Cellebrite, the Israeli digital forensics firm rumored to have assisted the FBI in breaking the security of the San Bernardino shooter's iPhone, has stated that one of its servers has been hacked.
Cellebrite Data Forensics Company
According to The New York Times, Cellebrite has been the victim of a security breach of one of its servers. The digital forensics Israeli firm well-known for helping intelligence and law enforcement agencies to break into locked smartphones has itself fallen victim to hackers.

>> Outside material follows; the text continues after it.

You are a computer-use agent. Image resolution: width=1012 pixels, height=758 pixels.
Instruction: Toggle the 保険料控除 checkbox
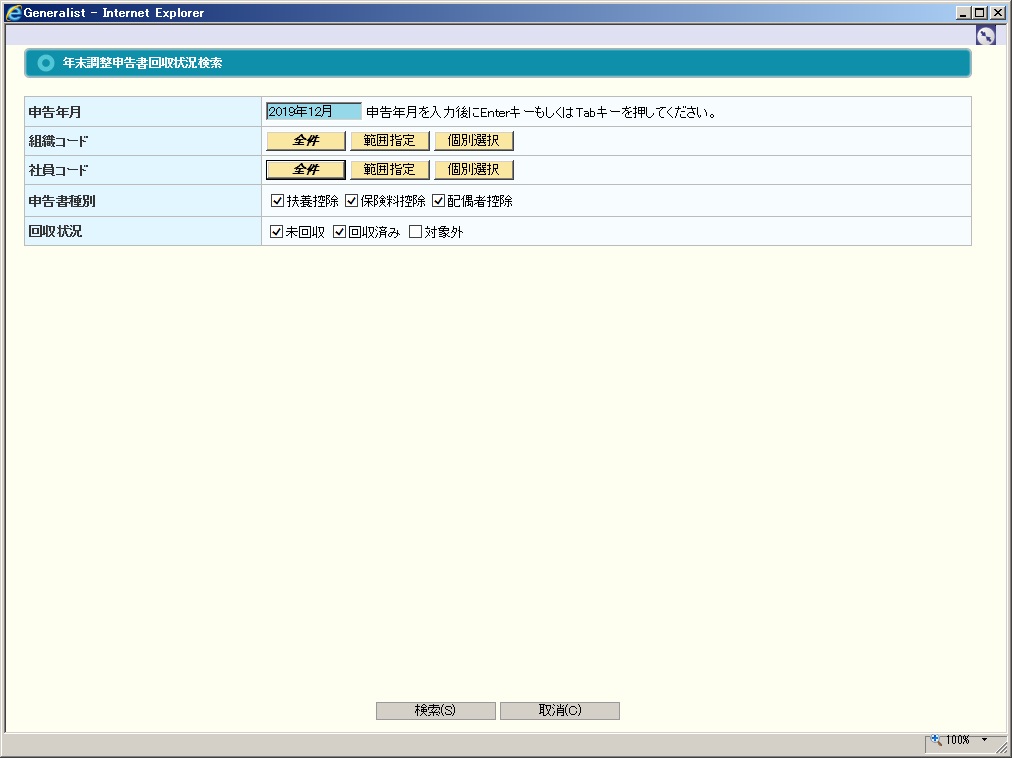pos(352,201)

Cellebrite was allegedly used its digital forensic expertise to help the FBI with their San Bernardino shooting case. It is rumored that the FBI used Cellebrite's technology in order to bypass the passcode lock to gain entry and acquire data from shooter Syed Rizwan Farook's iPhone 5c running iOS 9. However, neither the FBI nor Cellebrite has confirmed involvement with each other over the digital assistance.
Cellebrite Server Hacked
Technology news website Motherboard announced on Thursday, Jan. 12, that it had obtained 900 gigabytes of data belonging to the Israel-based company. Motherboard journalist Joseph Cox said that the 900 gigabytes of data have been given to him by an unidentified hacker that claimed they are stolen from Cellebrite's servers.

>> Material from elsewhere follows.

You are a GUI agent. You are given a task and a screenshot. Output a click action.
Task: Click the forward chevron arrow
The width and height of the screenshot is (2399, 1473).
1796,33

According to Apple Insider, Cox said in a series of messages posted to Twitter that most of the data consisted of technical information about the company's products, databases, and customer information. In an article, Cox also wrote in an article that the trove of data contained messages from authorities in the Arab Gulf, Turkey, and Russia.
A notice on Cellebrite's website confirms the data breach and explains that the hack took place on an external web server. Before taking steps to increase its security, the company is investigating the full extent of the data breach. The attacked server was used by Cellebrite to hold a "legacy database backup" of the company's end user license management system.